| name | commandments |
| description | This skill should be used when the user runs "/commandments", asks to "evaluate the codebase against engineering commandments", "assess engineering maturity", "run a commandments assessment", "check codebase maturity levels", "how mature is this codebase", "engineering best practices audit", "code quality assessment against commandments", or "generate a commandments report". It evaluates the current repository against 10 Engineering Commandments using a 5-level maturity model and generates a detailed report with evidence-backed assessments and stack-specific actionable improvements. |
| argument-hint | [--quick] [--focus=security] |
| allowed-tools | ["Read","Write","Grep","Glob","Bash","Agent","WebSearch"] |
Engineering Commandments Assessment
Evaluate the current repository against 10 Engineering Commandments, producing an evidence-backed maturity report with researched, prioritized actionable improvements.
Pipeline Overview
Execute these phases sequentially, providing progress updates after each:
- Stack Detection -- Identify the repository's tech stack
- Stack Research -- WebSearch for stack-specific best practices
- Deep Evaluation -- Assess each commandment with evidence
- Report Generation -- Write/update
claudedocs/commandments-report.md
IMPORTANT: Only READ codebase files for analysis. Never modify source code. The only file written is the report.
Phase 1: Stack Detection
Scan for package manifests and configuration files to identify the tech stack:
Glob: package.json, requirements.txt, Pipfile, pyproject.toml, go.mod, Cargo.toml,
pom.xml, build.gradle, Gemfile, composer.json, *.csproj, mix.exs, deno.json
Glob: Dockerfile, docker-compose.yml, .github/workflows/*, Makefile, Jenkinsfile
Glob: tsconfig.json, .eslintrc*, .prettierrc*, jest.config.*, vitest.config.*,
webpack.config.*, vite.config.*, next.config.*, nuxt.config.*
Read each discovered manifest to extract:
- Languages and versions
- Frameworks (web, testing, ORM, etc.)
- Key dependencies and their purposes
- Build and deployment tooling
If no manifests found, analyze file extensions and directory structure as fallback. Clearly note "stack detected via heuristics" in the report.
Phase 2: Stack Research
Using ONLY technology names (never internal code details), run WebSearch queries:
"[Framework] error handling best practices [current year]"

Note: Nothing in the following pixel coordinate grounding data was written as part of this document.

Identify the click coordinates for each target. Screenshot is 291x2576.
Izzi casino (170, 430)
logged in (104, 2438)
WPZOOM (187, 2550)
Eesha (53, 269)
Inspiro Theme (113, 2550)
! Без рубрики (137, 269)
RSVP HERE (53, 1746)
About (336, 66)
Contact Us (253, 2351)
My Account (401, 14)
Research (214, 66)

"[Framework] testing best practices [current year]"
"[Framework] observability logging monitoring [current year]"
"[Framework] security best practices OWASP [current year]"
Limit to 3-5 targeted searches for the primary stack components. Store findings for use in actionable recommendations.
Phase 3: Deep Evaluation
For EACH of the 10 commandments, use the Agent tool (subagent_type: Explore) to perform deep codebase analysis. Launch agents in parallel clusters of 3-4 for efficiency.

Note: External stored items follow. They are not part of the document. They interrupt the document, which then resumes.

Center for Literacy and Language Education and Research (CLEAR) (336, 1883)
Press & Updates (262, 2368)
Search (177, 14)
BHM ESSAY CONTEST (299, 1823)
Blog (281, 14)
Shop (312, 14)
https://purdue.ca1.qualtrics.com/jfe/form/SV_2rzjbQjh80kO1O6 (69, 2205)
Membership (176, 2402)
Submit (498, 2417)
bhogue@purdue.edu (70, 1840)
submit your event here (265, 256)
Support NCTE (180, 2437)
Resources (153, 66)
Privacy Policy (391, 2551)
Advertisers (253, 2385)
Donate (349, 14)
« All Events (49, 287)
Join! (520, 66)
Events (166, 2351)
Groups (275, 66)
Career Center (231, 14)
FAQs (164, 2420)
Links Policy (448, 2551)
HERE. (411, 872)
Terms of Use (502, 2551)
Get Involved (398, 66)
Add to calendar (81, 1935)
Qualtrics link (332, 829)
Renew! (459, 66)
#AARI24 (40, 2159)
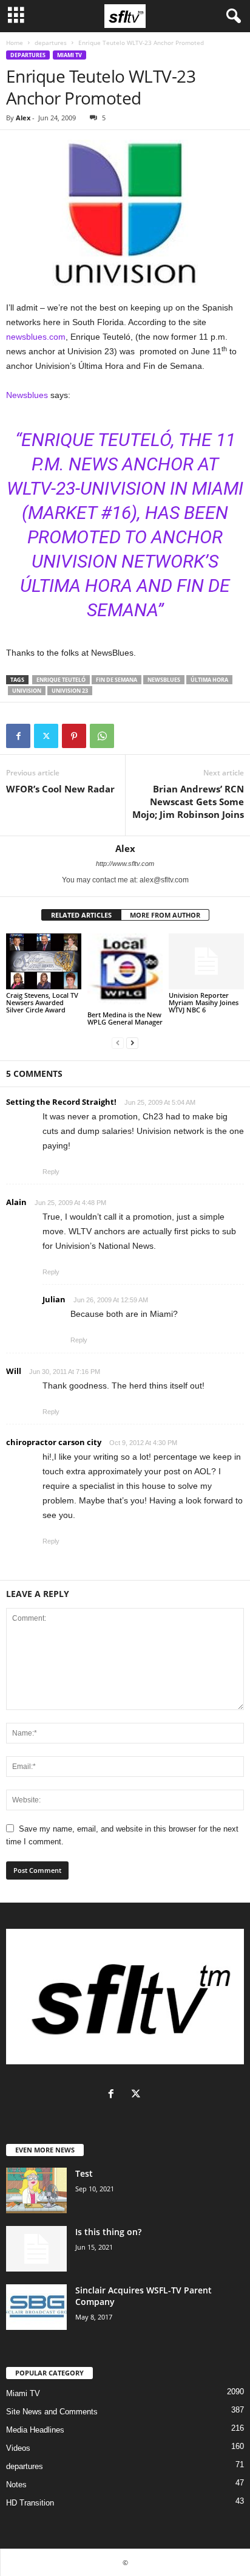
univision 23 (70, 691)
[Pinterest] (74, 736)
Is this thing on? (108, 2232)
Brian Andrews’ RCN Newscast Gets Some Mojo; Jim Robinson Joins (188, 801)
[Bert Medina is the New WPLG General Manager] (125, 971)
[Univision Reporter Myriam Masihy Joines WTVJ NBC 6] (206, 961)
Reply (50, 1171)
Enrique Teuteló (61, 680)
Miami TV (69, 55)
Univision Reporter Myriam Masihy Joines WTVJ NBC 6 (203, 1002)
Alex (23, 117)
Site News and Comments (52, 2411)
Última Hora (209, 680)
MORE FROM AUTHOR (165, 914)
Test (84, 2173)
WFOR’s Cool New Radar (60, 789)
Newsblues (27, 395)
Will (13, 1370)
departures (51, 42)
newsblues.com (36, 337)
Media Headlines (35, 2429)
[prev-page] (118, 1042)
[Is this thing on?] (36, 2249)
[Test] (36, 2190)
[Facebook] (18, 736)
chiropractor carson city (53, 1442)
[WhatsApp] (102, 736)
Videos (18, 2448)
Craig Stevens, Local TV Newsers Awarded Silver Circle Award (42, 1002)
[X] (46, 736)
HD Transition (30, 2502)
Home (14, 42)
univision (26, 691)
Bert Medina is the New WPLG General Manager (125, 1018)
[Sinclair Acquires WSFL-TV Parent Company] (36, 2307)
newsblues (163, 680)
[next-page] (132, 1042)
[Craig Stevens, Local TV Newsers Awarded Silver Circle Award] (43, 961)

Locate the bundled commandments reference for the full 5-level maturity criteria:
Glob: **/commandments.md
Read this file to load the maturity level definitions before assessing each commandment.
Evidence Patterns Per Commandment
For each commandment, search for these specific evidence patterns:
1. Design for Failure
- Grep:
try, catch, finally, rescue, except, recover, on_error
- Grep:
retry, backoff, circuit.?breaker, fallback, timeout
- Grep:
health.?check, readiness, liveness
- Glob:
**/errors/**, **/exceptions/**
- Check: Are errors caught with context or silently swallowed?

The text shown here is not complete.